* _Tarefa 1_: Segundo o texto sobre o caso MSI-Corinthians, em que data De Sanctis foi afastado da ação penal?

* _Trecho da fonte_:
-=-=-

O empresário russo Boris Berezovsky ingressou no Supremo Tribunal Federal do Brasil contra o juiz Fausto Martin De Sanctis, da 6ª Vara Criminal Federal de São Paulo, acusando o magistrado de conduzir "diligência secreta" no caso MSI-Corinthians, o maior escândalo do futebol brasileiro sobre evasão de divisas, corrupção, formação de quadrilha, suborno, envolvendo a parceria.
De acordo com a defesa de Berezovski, o juiz não interrompeu um pedido de cooperação internacional com os Estados Unidos para obtenção de documentos bancários, mesmo depois que o Supremo ordenou a suspensão do processo.
Os advogados Alberto Zacharias Toron e Heloisa Estellita, que assinam a reclamação, pedem a nulidade da decisão. Eles destacam que De Sanctis foi afastado da ação penal em 15 de dezembro de 2009 por decisão do Tribunal Regional Federal da 3ª Região (TRF3). O processo foi reiniciado pelo juiz substituto Marcelo Costenaro Cavali.
Ainda segundo a reclamação, no dia 27 de janeiro deste ano, foi juntada ao processo, "ao que tudo indica de forma equivocada", resposta do Departamento de Recuperação de Ativos e Cooperação Internacional (DRCI), do Ministério da Justiça, sobre o resultado da cooperação. Os advogados sustentam que descobriram "a existência de procedimento sigiloso para a defesa".
"O procedimento foi instaurado e mantido em sigilo para todos os acusados e seus defensores em pleno desenvolvimento da ação penal", acusa Toron. "Casualmente, a defesa descobriu esse apenso secreto sobre o qual havia orientação para que não fosse exibido no balcão. Temos aí duas flagrantes ilegalidades. A primeira é a realização de uma diligência enquanto o processo estava parado. A outra é o segredo que cobria a investigação”.
No último dia 3, o juiz Cavali anulou o procedimento relativo ao ofício do Departamento de Recuperação de Ativos e Cooperação Internacional "para evitar alegação de desrespeito à decisão proferida pelo Supremo Tribunal Federal, devendo ser formulado um novo requerimento pelo Ministério Público Federal, se entender pertinente, sem prejuízo do aproveitamento das traduções já realizadas em atenção aos princípios da economia processual e da eficiência".
"O fundamento para o sigilo de dados de instituições financeiras visa a proteção do próprio acusado e de terceiros evitando vazamentos e exposições públicas", esclareceu De Sanctis. O juiz destacou que "a Secretaria da 6ª Vara recebe recomendações para seguir fielmente as determinações legais de proteção ao sigilo".

-=-=-

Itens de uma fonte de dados
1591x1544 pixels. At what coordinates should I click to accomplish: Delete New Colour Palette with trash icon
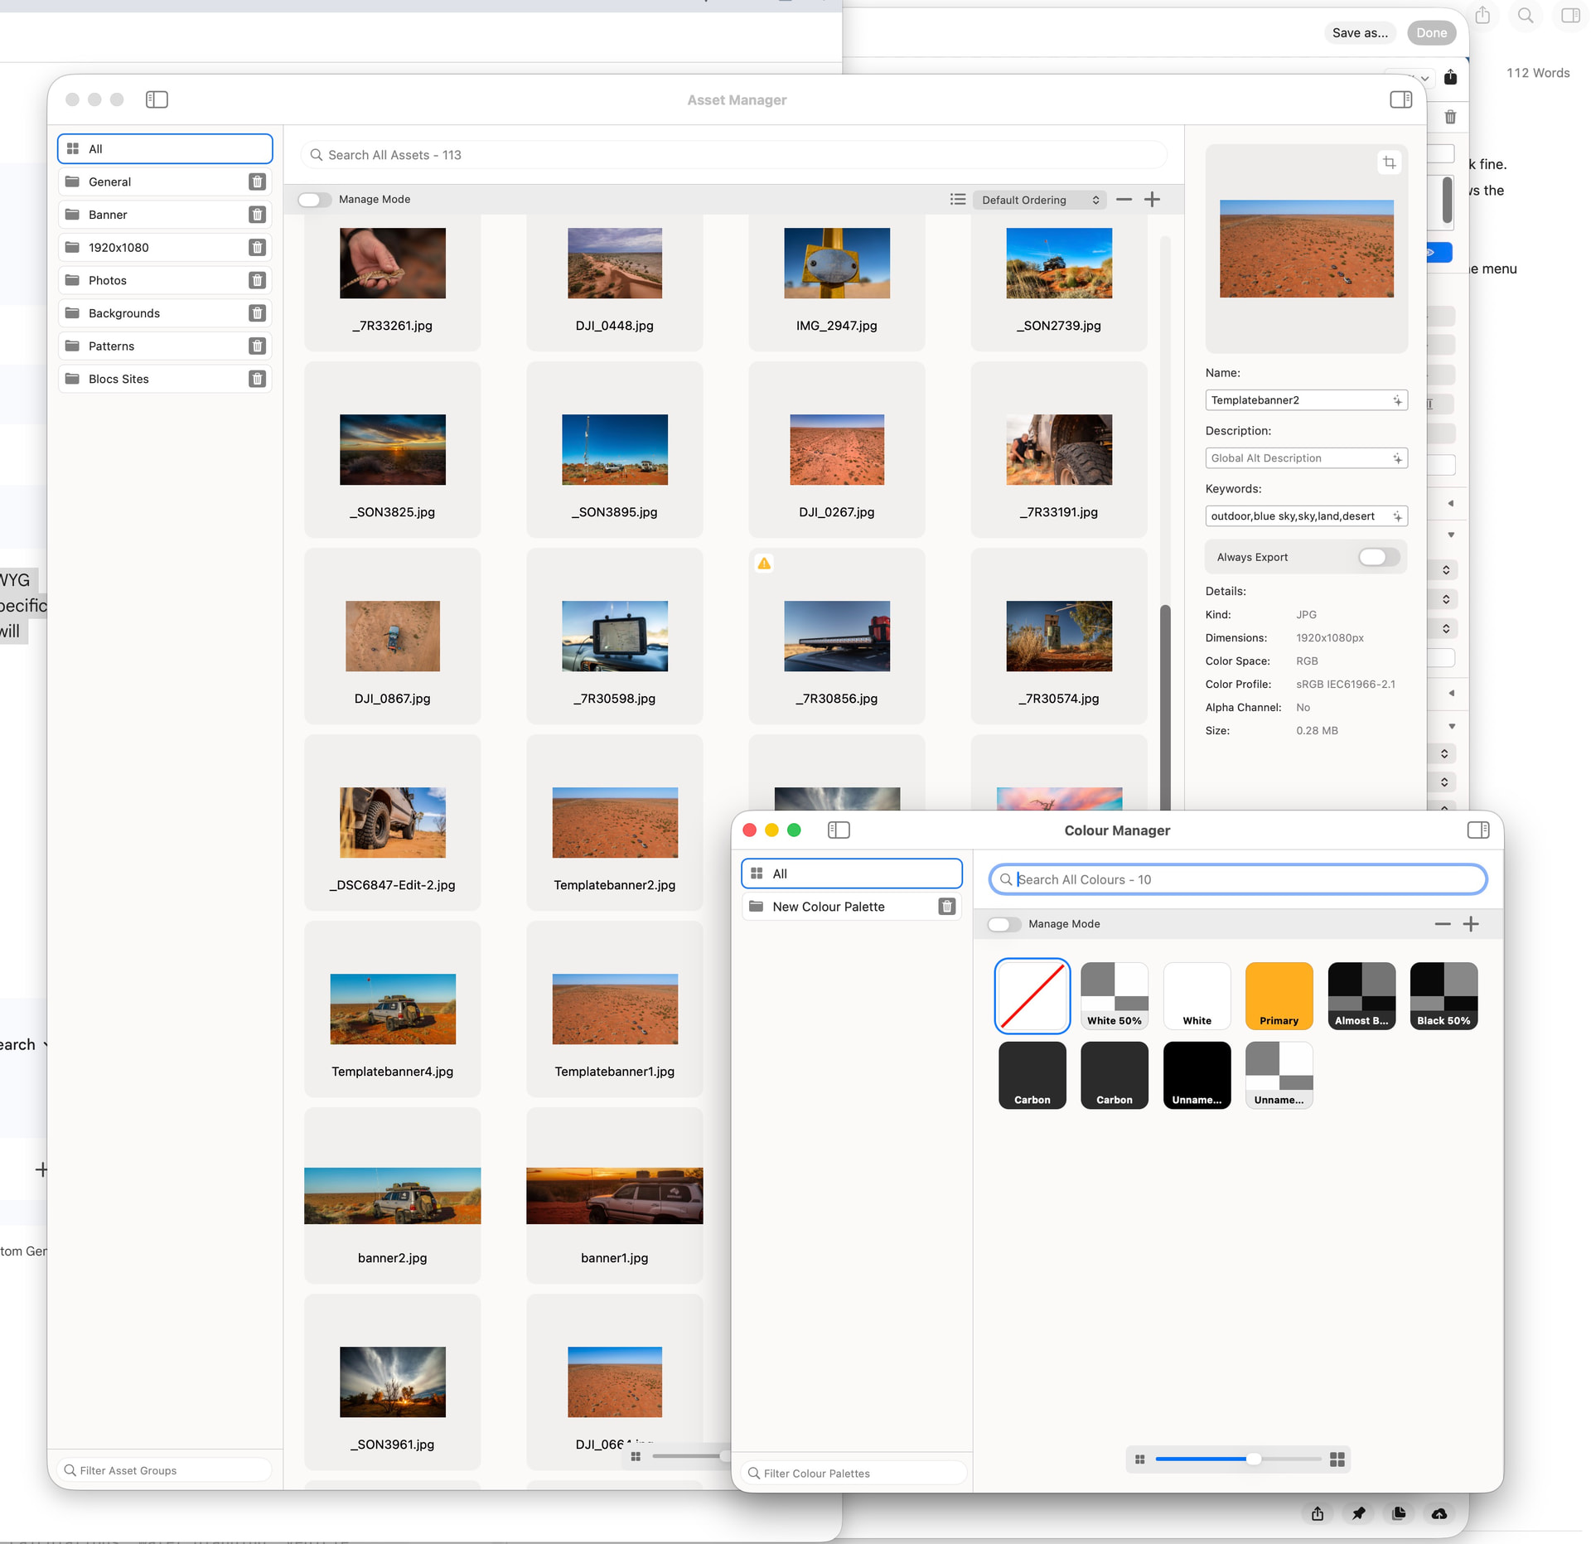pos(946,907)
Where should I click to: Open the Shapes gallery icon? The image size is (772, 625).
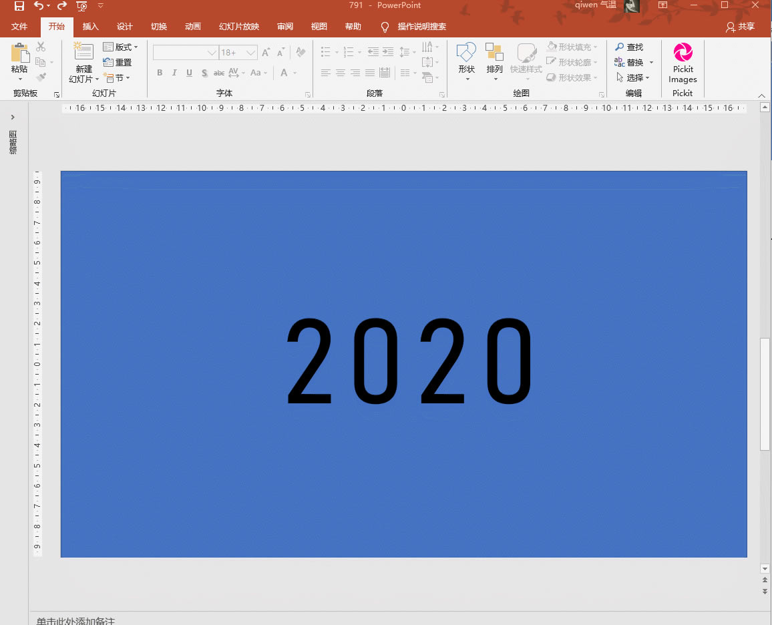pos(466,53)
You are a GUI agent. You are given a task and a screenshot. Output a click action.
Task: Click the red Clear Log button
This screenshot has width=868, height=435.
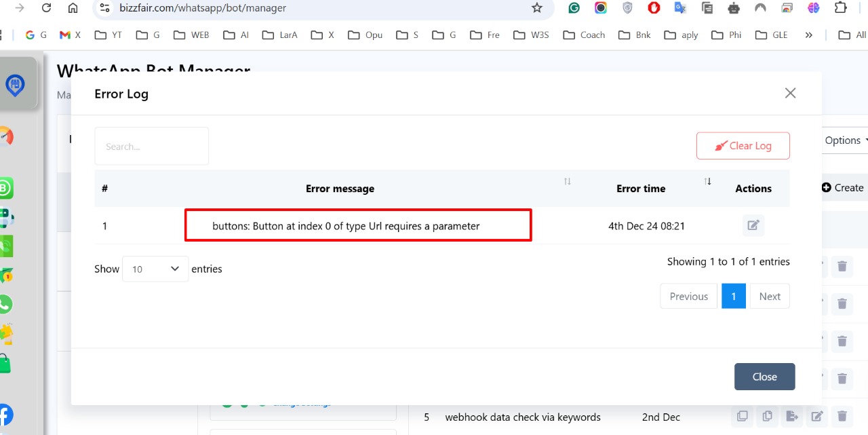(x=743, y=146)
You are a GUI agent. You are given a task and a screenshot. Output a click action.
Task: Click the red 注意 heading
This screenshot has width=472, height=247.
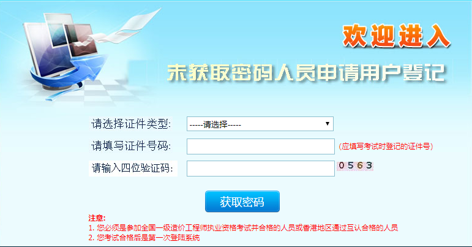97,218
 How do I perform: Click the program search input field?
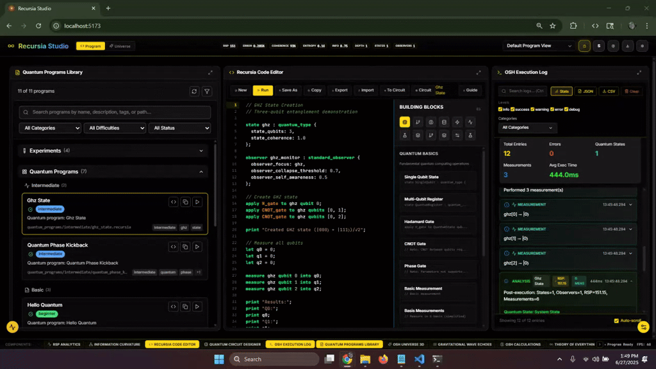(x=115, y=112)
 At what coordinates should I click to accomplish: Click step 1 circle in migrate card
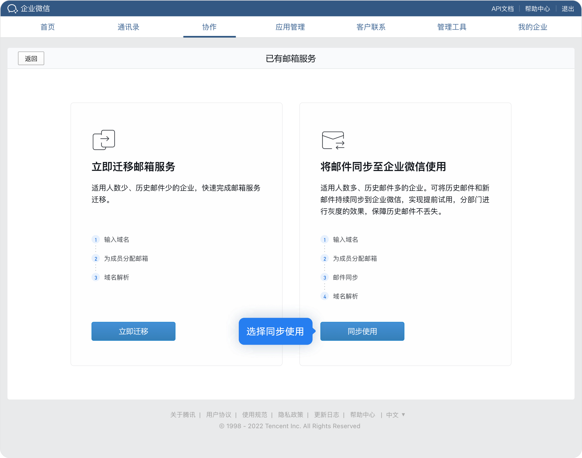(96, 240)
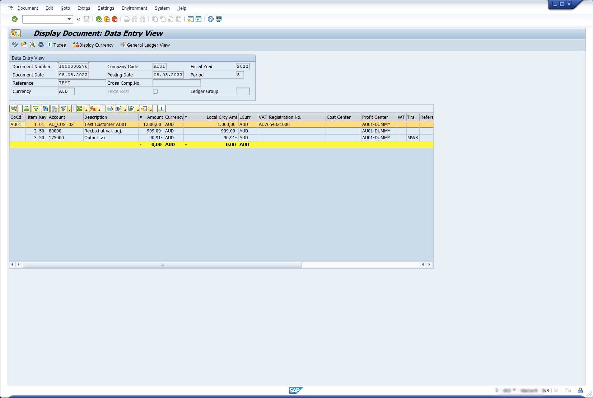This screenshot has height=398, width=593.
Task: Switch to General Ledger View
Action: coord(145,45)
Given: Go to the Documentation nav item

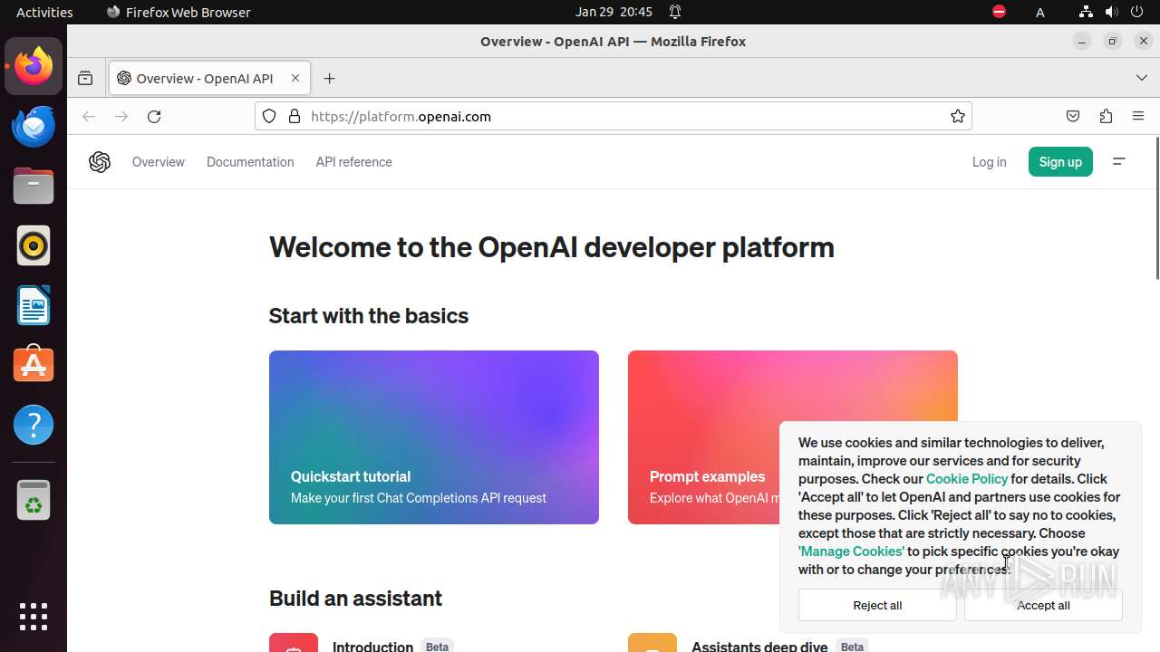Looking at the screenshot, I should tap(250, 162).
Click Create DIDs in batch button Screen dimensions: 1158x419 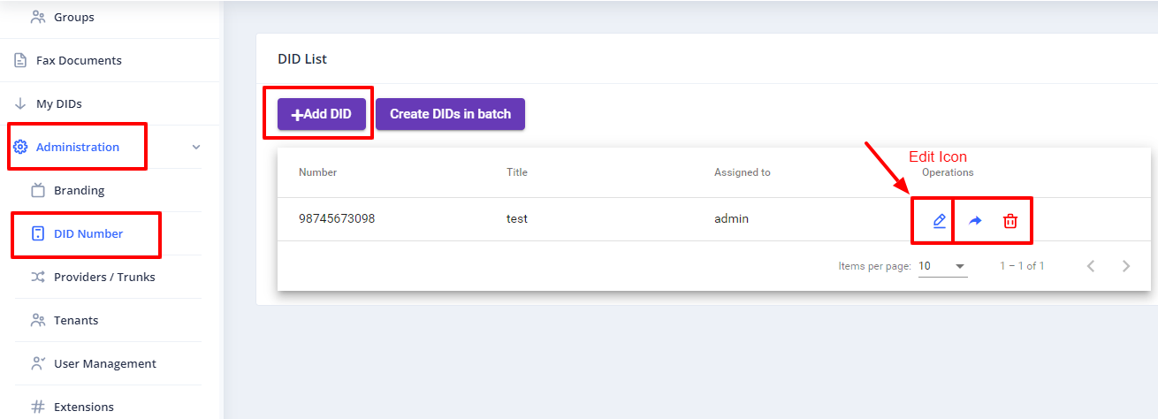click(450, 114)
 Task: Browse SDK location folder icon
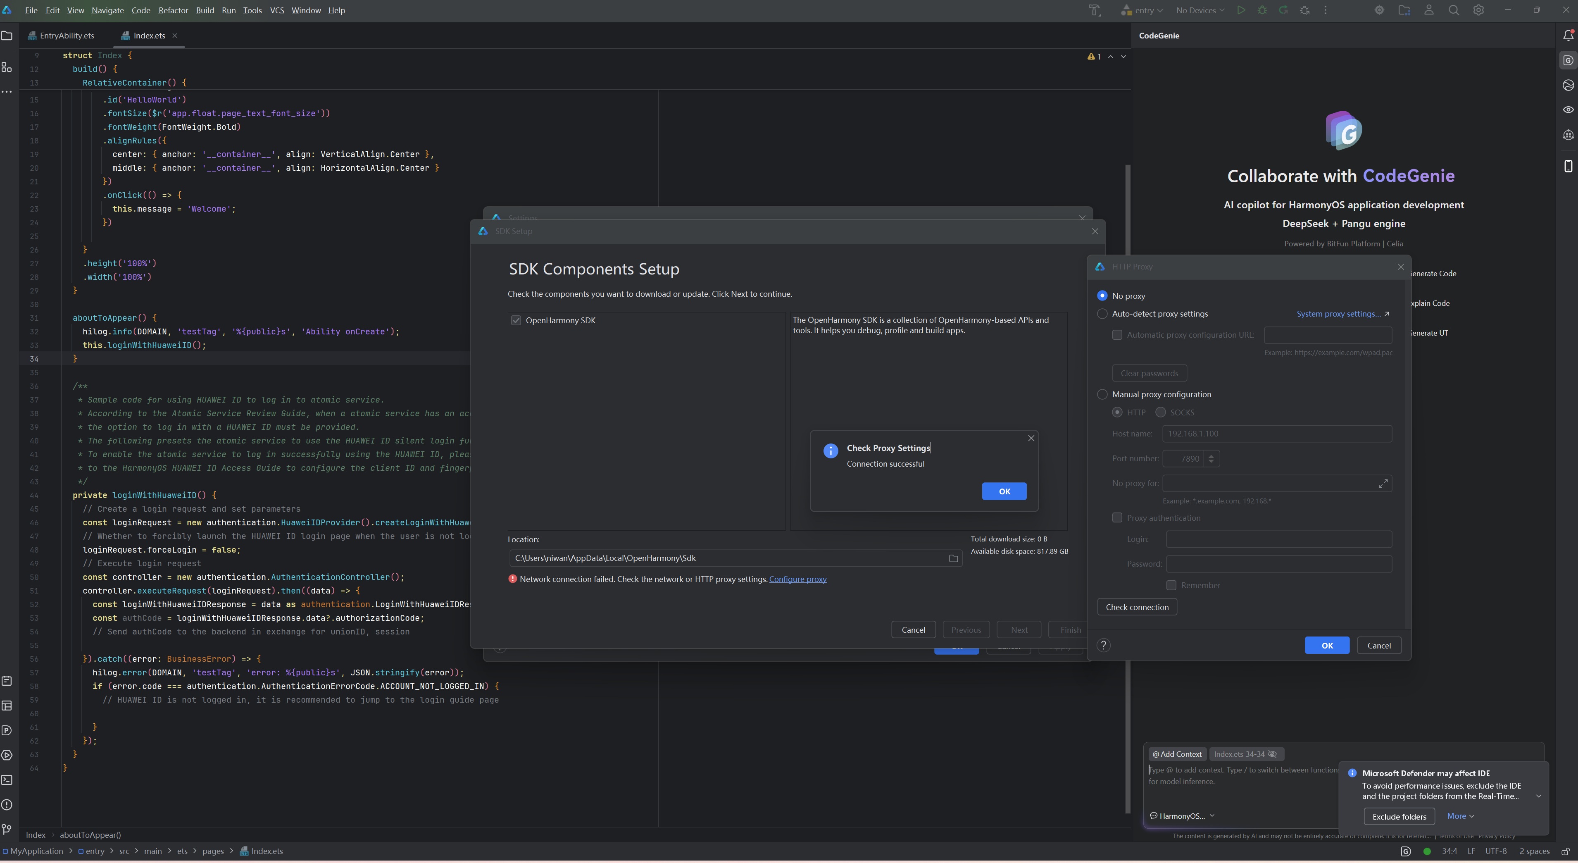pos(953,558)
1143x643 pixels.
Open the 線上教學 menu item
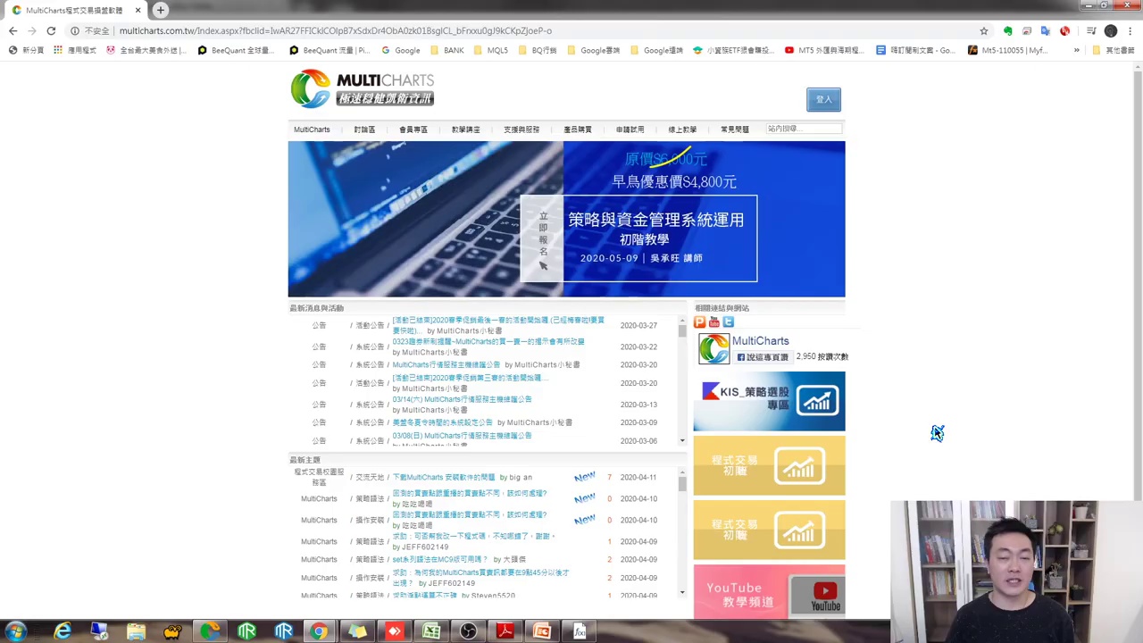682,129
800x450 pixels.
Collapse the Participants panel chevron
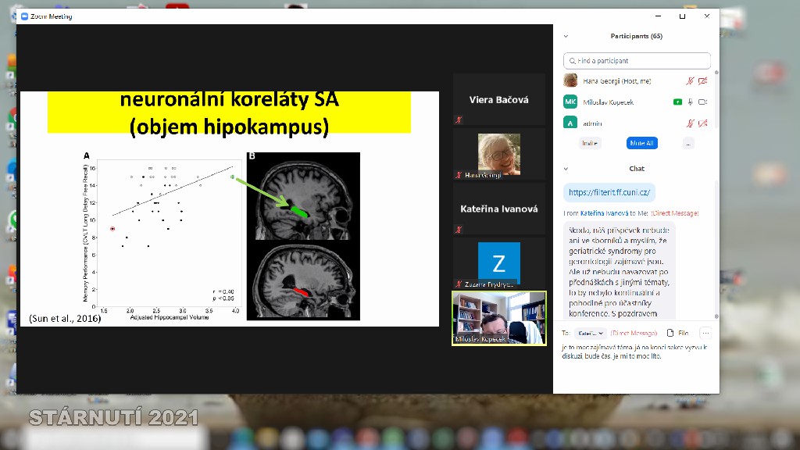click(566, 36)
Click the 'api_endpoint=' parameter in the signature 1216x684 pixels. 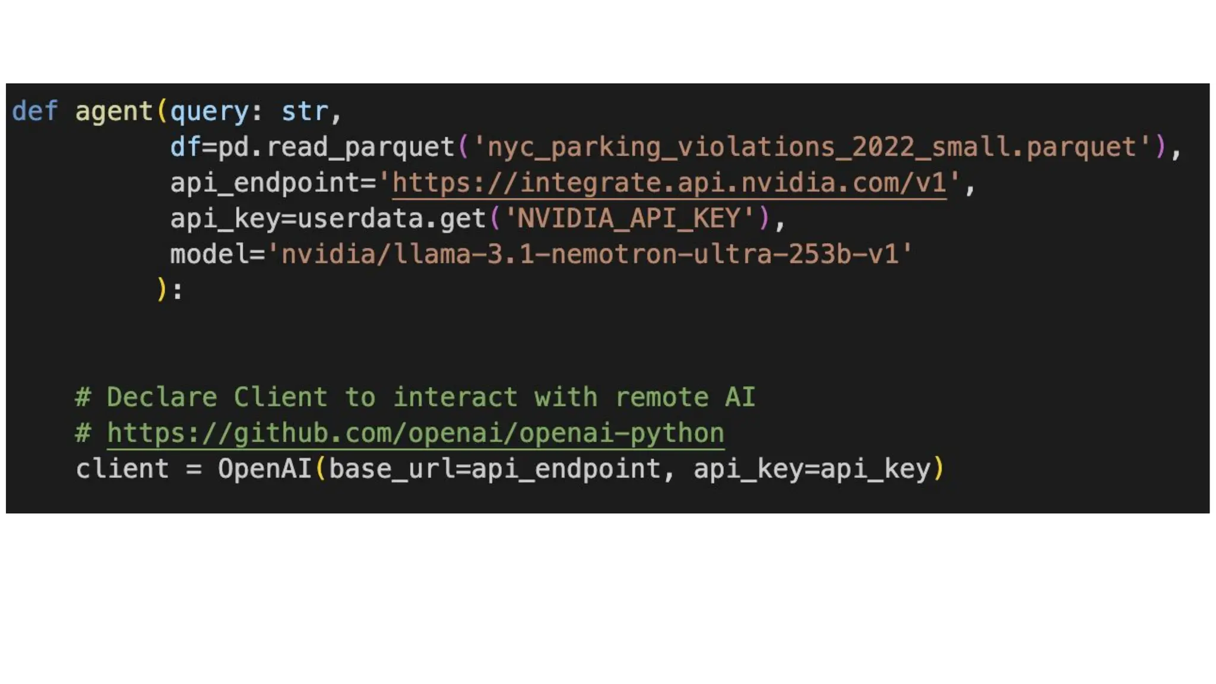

-=-=-

* _Tarefa 2_: Por favor, coloque em uma lista numerada as linhas dos registros, do início deles até a linha que contém "(x=743, y=146)", com as duas pontas incluídas e sem as linhas em branco. Deixe as imagens fora da resposta.

* _Resposta correta 1_: Em 15 de dezembro de 2009.

* _Resposta correta 2_:
1. 1591x1544 pixels. At what coordinates should I click to accomplish: Delete New Colour Palette with trash icon
2. pos(946,907)
3. Where should I click to: Open the Shapes gallery icon? The image size is (772, 625).
4. pos(466,53)
5. You are a GUI agent. You are given a task and a screenshot. Output a click action.
6. Task: Click the red Clear Log button
7. This screenshot has width=868, height=435.
8. (x=743, y=146)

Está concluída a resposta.